- **STORED DATA**:

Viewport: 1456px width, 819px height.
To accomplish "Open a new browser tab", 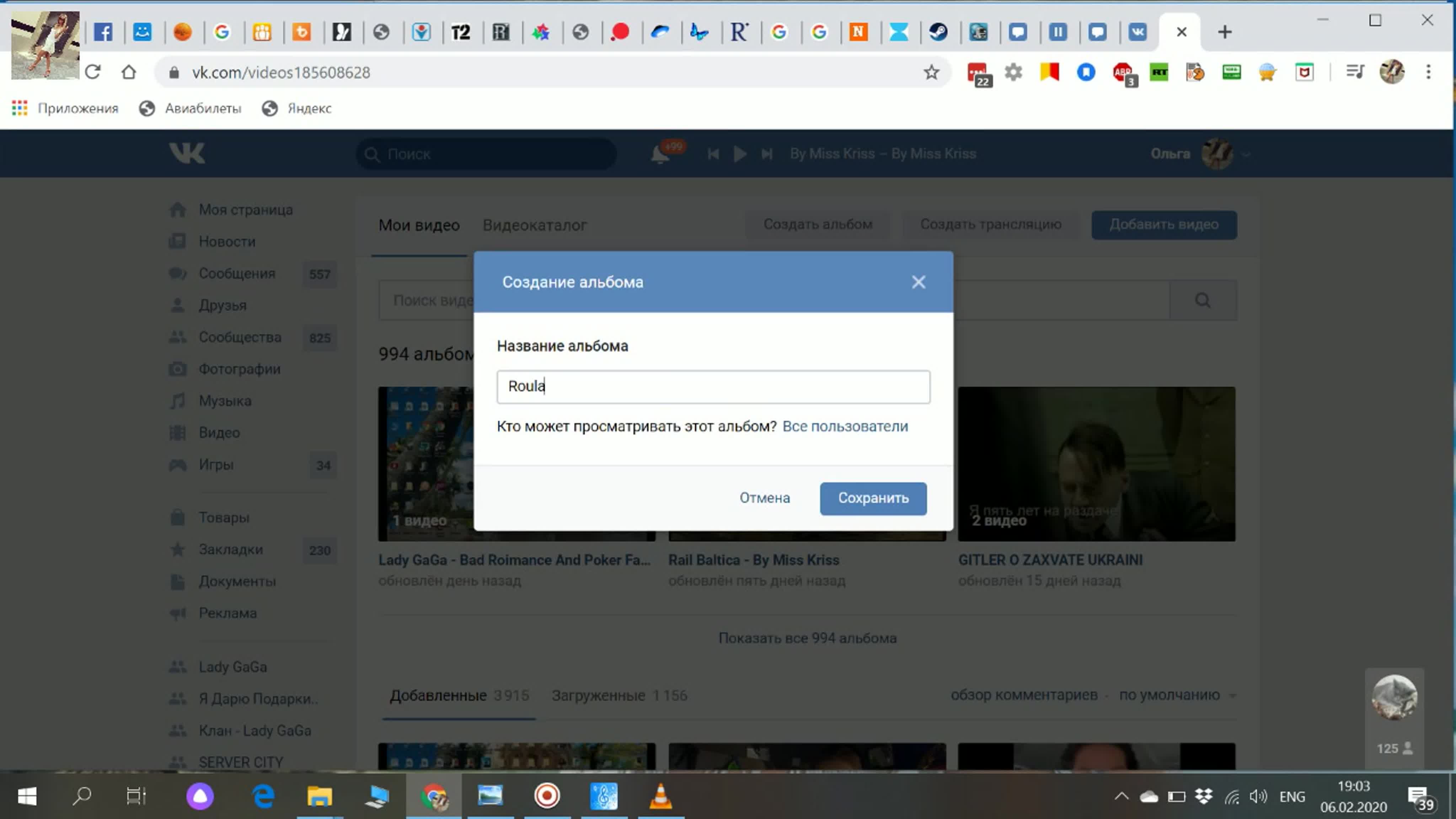I will pyautogui.click(x=1224, y=32).
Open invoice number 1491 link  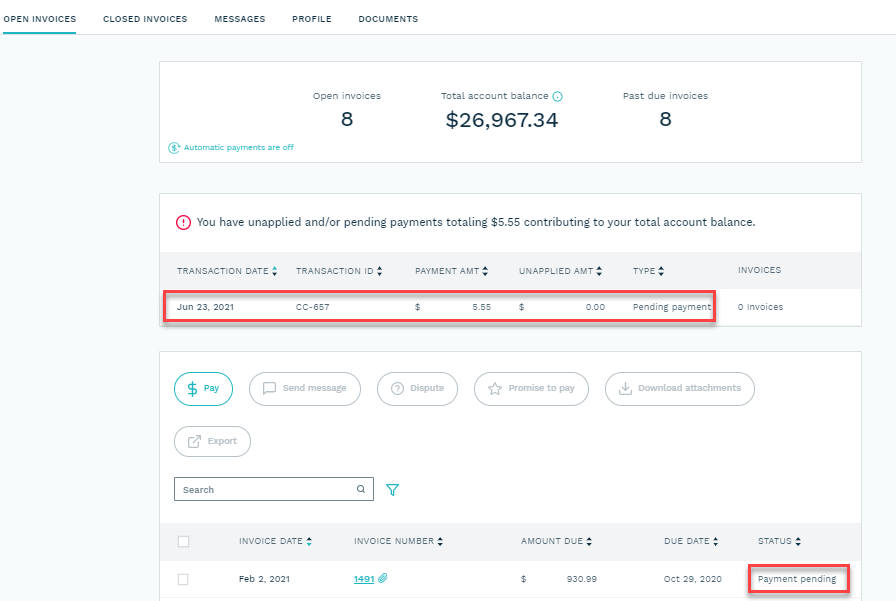tap(364, 578)
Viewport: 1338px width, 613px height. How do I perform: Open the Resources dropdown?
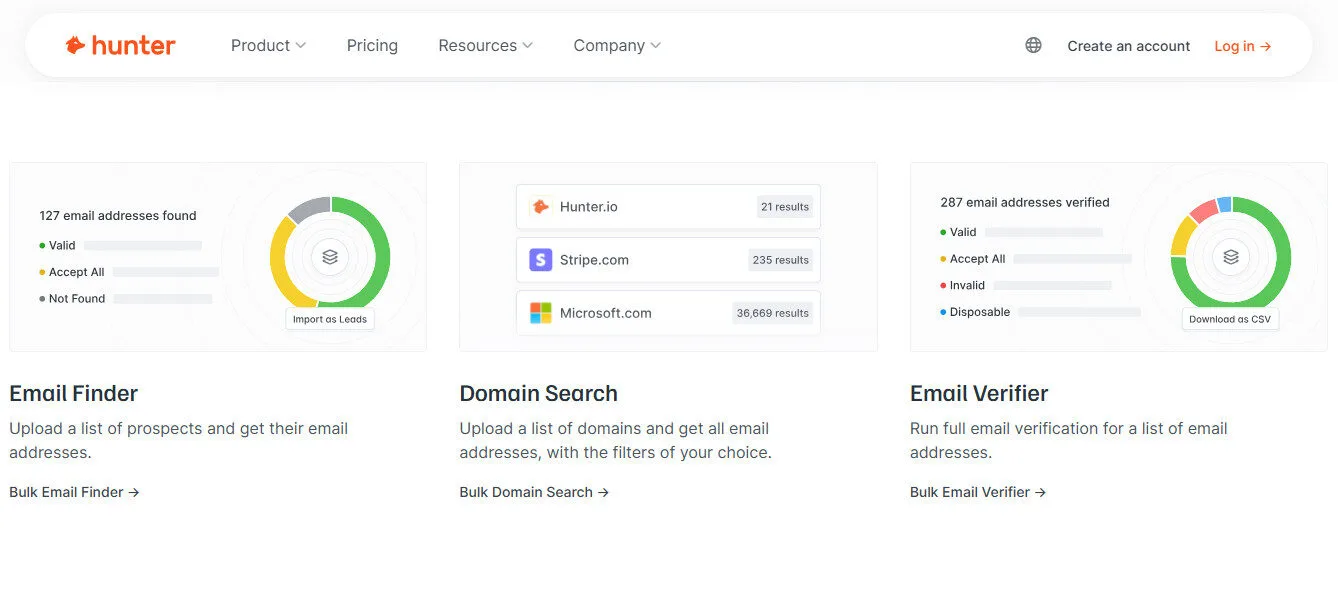tap(484, 45)
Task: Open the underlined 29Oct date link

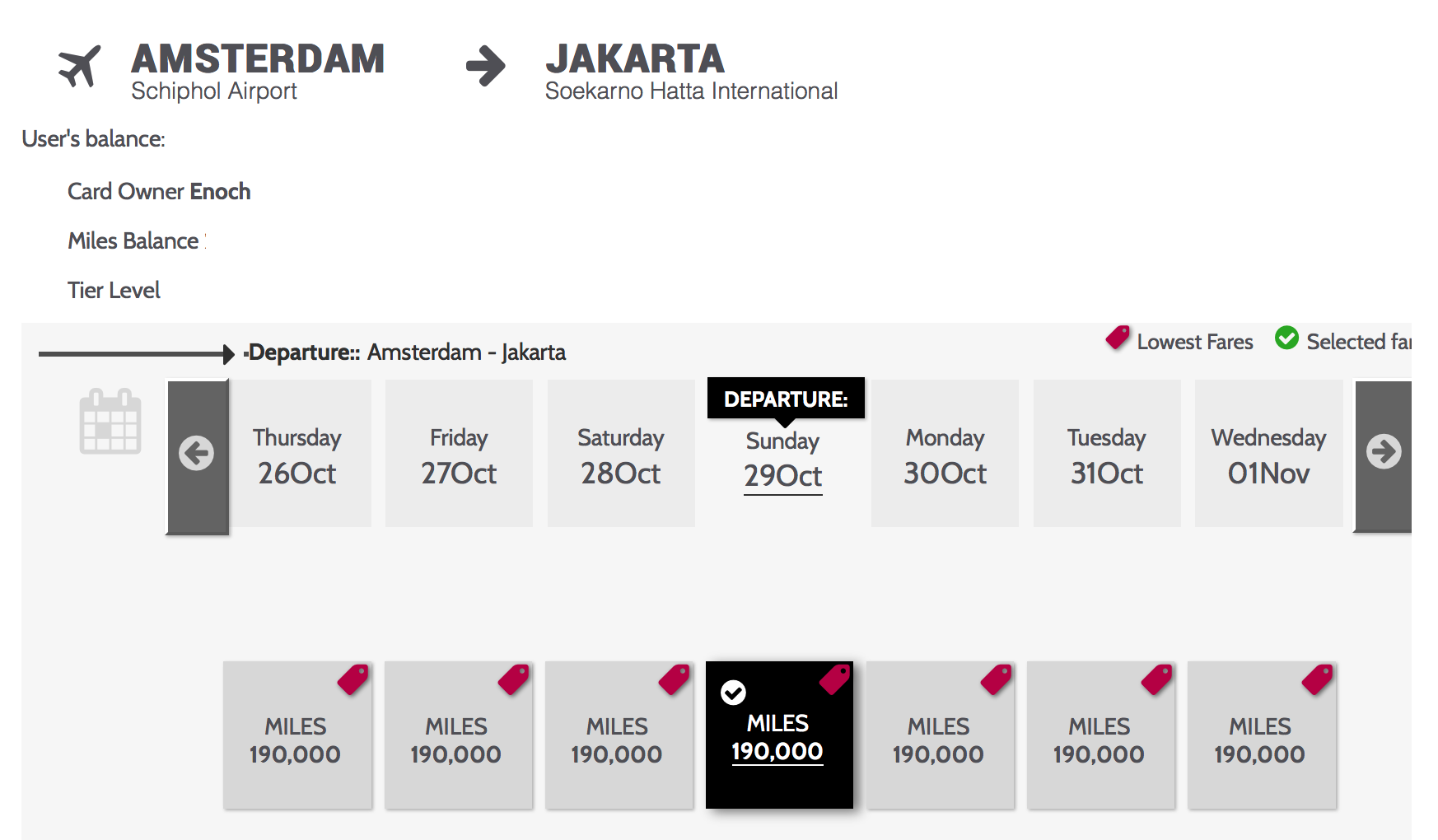Action: 782,475
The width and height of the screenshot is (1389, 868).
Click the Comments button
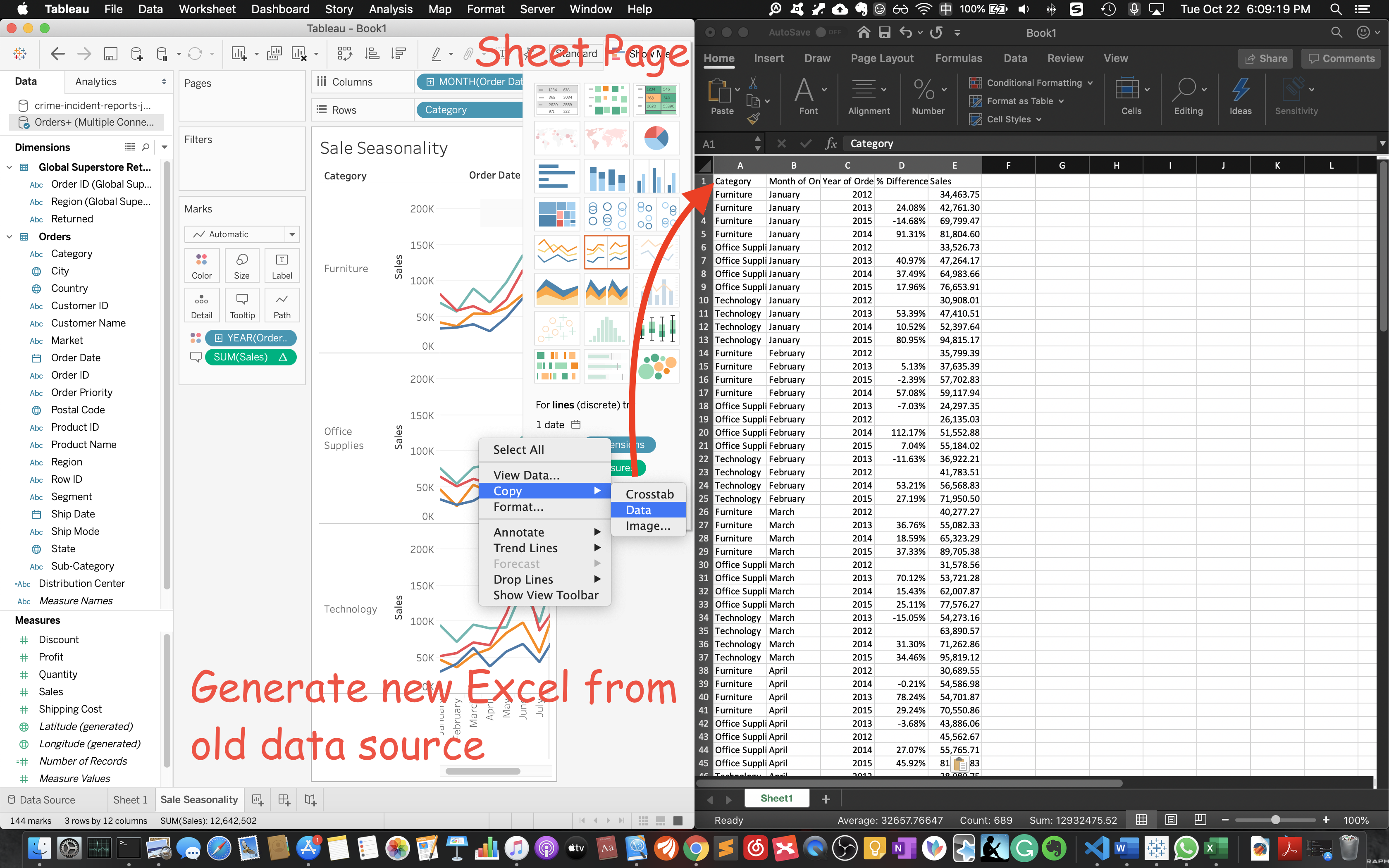pos(1341,58)
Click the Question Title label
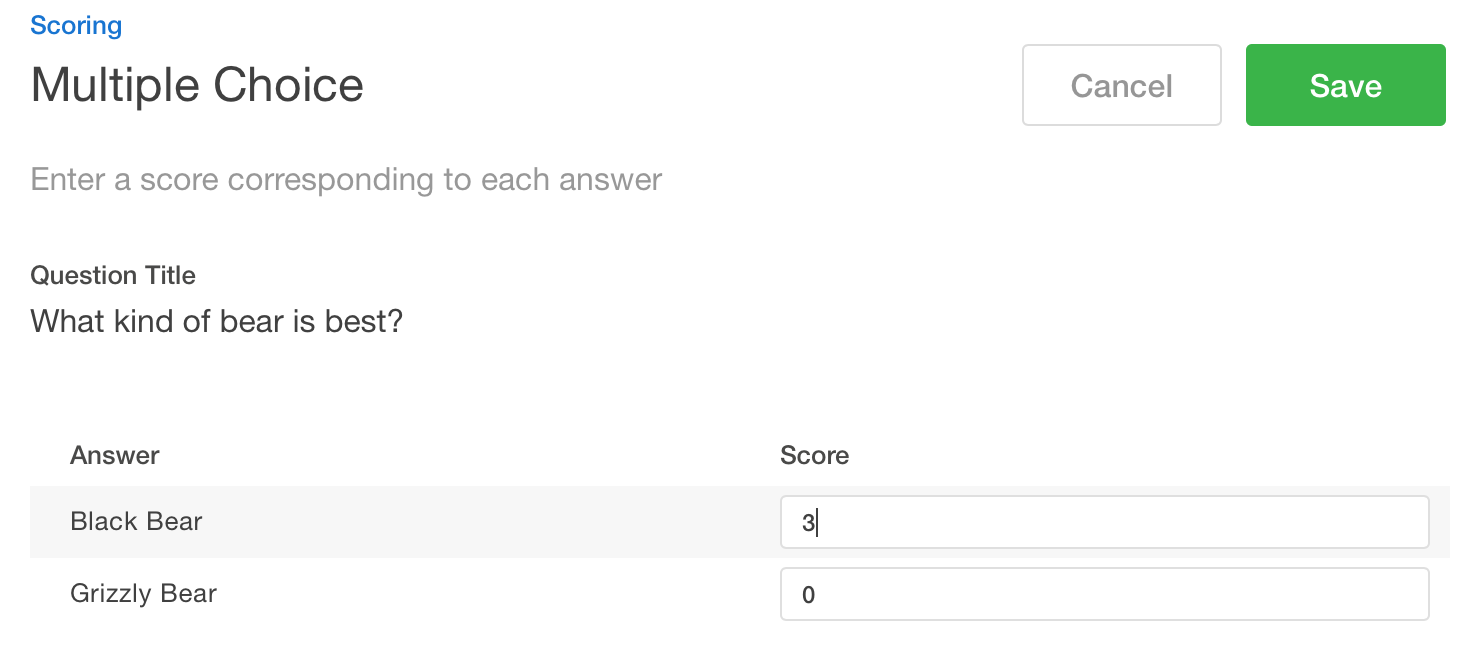Viewport: 1482px width, 654px height. tap(113, 275)
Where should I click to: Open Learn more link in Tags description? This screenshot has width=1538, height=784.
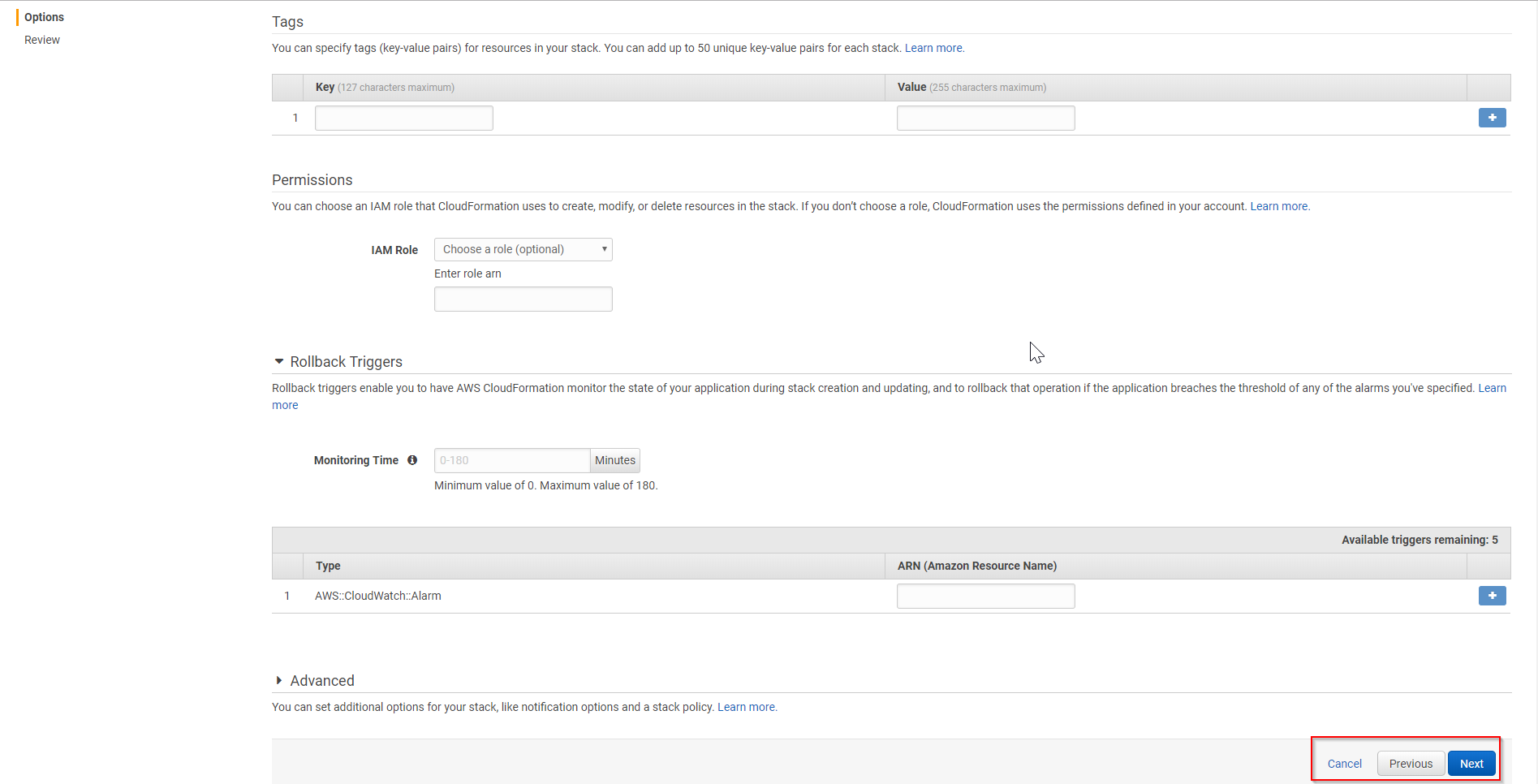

- **EXERCISE BRIEF**: Copy the part of the data that opens with the line containing "Click the Question Title label" and closes at the end of the data, renaming "Question Title label" to "Question Title field" and leaving everything else unchanged. Leave the pictures out of your copy.

- **WRITTEN RESPONSE**:
Click the Question Title field
Viewport: 1482px width, 654px height. tap(113, 275)
Where should I click to: Open Learn more link in Tags description? This screenshot has width=1538, height=784.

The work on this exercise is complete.